Data for locating words and elements:
-- Begin --
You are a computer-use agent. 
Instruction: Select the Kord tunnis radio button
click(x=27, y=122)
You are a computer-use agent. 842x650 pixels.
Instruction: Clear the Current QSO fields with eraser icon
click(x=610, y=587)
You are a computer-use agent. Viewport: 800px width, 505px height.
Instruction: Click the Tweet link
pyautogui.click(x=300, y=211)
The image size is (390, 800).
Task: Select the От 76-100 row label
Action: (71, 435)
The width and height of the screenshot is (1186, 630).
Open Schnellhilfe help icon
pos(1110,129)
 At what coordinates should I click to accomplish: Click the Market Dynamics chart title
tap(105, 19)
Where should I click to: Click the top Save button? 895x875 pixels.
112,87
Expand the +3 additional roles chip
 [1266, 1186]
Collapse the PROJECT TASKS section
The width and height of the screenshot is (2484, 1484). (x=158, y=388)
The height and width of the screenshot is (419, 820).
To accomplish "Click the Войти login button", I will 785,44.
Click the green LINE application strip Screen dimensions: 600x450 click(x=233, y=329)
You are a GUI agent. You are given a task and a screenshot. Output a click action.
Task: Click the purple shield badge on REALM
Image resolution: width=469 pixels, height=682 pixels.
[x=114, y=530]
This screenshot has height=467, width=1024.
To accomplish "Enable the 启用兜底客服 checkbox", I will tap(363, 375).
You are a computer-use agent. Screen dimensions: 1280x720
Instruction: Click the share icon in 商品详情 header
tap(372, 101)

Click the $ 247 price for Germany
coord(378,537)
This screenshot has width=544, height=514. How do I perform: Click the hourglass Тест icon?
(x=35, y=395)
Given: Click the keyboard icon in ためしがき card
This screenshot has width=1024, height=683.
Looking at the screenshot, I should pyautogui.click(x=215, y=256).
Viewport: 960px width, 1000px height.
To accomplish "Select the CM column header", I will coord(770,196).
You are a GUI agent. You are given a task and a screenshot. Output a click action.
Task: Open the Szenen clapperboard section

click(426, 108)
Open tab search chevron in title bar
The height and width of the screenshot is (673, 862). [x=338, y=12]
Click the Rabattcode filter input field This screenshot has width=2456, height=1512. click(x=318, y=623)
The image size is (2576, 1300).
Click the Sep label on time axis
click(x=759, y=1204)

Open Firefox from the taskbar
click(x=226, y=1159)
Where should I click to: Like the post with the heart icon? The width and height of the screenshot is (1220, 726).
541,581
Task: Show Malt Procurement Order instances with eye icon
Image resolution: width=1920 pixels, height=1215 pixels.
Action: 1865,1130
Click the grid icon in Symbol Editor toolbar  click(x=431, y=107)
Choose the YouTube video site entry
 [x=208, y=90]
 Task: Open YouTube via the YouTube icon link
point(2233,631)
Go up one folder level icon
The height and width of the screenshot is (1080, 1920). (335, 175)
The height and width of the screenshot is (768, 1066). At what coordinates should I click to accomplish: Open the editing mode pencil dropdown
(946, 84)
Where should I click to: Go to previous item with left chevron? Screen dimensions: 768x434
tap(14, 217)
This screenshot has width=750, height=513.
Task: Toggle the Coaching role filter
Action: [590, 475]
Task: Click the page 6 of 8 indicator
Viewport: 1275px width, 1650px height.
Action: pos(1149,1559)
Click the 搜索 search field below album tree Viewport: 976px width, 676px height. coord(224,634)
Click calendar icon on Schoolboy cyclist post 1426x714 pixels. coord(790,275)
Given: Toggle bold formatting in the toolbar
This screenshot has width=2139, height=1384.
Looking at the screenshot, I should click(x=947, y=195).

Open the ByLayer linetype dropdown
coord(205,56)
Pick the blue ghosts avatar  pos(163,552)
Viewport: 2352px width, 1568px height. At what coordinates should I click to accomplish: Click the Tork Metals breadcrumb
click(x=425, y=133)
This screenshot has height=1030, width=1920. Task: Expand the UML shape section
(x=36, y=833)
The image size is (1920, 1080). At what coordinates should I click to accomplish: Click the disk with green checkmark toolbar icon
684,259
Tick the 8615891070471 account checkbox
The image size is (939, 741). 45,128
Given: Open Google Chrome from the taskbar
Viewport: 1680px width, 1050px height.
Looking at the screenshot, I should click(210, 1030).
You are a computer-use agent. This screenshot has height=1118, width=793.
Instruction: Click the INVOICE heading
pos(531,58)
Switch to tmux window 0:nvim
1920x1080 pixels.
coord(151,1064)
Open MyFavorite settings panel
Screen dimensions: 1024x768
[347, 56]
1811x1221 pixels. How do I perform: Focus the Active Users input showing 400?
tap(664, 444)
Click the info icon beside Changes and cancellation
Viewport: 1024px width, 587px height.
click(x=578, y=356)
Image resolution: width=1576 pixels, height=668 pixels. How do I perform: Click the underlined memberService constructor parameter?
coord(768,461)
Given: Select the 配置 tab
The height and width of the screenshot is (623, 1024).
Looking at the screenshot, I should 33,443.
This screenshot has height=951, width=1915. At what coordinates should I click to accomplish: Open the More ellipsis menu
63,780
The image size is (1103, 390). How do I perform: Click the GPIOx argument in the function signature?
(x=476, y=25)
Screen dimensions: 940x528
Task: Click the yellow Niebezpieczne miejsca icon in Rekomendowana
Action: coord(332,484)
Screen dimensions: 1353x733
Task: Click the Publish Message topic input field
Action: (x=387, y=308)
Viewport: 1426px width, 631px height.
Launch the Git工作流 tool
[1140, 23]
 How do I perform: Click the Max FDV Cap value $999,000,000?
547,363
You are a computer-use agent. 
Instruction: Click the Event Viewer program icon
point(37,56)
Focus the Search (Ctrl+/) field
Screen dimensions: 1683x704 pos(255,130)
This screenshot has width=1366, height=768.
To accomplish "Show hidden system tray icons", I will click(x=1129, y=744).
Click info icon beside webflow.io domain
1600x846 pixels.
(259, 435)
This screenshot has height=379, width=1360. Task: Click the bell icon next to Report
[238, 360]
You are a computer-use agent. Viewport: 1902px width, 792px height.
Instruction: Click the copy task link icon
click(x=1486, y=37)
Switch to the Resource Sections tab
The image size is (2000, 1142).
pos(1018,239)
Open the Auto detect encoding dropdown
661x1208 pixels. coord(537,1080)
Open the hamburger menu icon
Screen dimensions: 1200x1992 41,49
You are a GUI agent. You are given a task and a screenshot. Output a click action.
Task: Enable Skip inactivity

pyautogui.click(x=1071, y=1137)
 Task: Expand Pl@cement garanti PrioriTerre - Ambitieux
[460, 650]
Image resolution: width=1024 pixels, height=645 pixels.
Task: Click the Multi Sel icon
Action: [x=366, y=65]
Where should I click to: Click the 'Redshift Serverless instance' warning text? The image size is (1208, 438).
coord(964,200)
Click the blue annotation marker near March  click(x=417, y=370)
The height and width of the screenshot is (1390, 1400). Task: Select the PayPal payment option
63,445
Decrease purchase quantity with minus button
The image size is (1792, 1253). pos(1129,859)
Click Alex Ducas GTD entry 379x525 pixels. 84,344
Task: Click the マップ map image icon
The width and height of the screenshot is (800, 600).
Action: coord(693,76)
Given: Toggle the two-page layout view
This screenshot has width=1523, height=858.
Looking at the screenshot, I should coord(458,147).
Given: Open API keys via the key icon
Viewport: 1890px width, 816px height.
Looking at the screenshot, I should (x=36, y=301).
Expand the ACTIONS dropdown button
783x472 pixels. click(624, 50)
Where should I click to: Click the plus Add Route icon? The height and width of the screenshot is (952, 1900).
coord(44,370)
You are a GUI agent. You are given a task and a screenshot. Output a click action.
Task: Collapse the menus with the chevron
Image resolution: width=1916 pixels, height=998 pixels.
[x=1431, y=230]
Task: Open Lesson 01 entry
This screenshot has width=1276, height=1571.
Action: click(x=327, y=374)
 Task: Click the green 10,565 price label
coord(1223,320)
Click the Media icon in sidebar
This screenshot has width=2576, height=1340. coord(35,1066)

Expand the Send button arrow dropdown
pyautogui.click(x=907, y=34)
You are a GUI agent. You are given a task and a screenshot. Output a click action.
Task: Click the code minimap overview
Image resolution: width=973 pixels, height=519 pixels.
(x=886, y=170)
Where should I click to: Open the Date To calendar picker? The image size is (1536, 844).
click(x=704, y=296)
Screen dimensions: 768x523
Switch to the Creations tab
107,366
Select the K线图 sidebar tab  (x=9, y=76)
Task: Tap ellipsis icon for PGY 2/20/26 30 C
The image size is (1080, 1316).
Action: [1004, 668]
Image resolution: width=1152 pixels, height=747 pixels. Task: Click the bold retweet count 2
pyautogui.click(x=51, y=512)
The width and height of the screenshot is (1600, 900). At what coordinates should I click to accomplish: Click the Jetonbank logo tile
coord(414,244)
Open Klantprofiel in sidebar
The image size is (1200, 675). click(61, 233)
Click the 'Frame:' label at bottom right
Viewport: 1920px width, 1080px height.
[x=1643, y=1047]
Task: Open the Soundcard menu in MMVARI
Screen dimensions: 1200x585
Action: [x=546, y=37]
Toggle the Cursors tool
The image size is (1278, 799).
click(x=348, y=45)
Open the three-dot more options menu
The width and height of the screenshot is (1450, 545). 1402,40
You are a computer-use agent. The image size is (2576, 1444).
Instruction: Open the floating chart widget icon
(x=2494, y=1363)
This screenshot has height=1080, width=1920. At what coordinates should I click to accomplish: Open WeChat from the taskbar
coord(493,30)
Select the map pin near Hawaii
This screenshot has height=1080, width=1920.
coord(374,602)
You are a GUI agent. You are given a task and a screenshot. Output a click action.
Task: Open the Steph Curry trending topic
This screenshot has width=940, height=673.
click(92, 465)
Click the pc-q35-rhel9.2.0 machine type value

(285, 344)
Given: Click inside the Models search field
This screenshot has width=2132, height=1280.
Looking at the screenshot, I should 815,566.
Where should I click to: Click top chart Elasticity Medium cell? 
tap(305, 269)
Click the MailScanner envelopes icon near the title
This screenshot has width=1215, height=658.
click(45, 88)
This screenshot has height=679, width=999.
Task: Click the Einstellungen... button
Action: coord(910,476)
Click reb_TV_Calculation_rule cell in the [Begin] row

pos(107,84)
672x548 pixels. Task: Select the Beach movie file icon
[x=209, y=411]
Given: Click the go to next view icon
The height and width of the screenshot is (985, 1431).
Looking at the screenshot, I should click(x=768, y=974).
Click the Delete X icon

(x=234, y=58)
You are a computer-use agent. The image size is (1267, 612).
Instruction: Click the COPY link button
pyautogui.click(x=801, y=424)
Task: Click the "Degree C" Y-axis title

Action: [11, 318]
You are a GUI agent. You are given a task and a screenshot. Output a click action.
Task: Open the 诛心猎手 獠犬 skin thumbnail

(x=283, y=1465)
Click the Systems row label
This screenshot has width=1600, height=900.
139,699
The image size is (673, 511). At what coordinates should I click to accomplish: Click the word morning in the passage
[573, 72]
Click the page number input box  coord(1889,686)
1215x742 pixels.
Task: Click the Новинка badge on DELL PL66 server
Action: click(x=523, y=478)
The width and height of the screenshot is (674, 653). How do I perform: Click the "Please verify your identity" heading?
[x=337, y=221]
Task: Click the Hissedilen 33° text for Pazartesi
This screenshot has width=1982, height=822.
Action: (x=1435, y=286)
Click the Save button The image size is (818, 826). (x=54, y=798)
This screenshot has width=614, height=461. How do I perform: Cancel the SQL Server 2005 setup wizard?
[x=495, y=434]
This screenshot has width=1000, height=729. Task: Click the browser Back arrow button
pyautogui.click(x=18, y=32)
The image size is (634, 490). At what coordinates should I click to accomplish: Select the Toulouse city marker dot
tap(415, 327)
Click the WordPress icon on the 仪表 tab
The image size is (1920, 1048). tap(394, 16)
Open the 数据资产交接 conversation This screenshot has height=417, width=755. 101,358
-- End --
Your instructions —
Collect every line in the records above that contains the string "bold", and copy each of those lines in full.

Result of this exercise —
Given: Toggle bold formatting in the toolbar
Image resolution: width=1152 pixels, height=747 pixels. Task: Click the bold retweet count 2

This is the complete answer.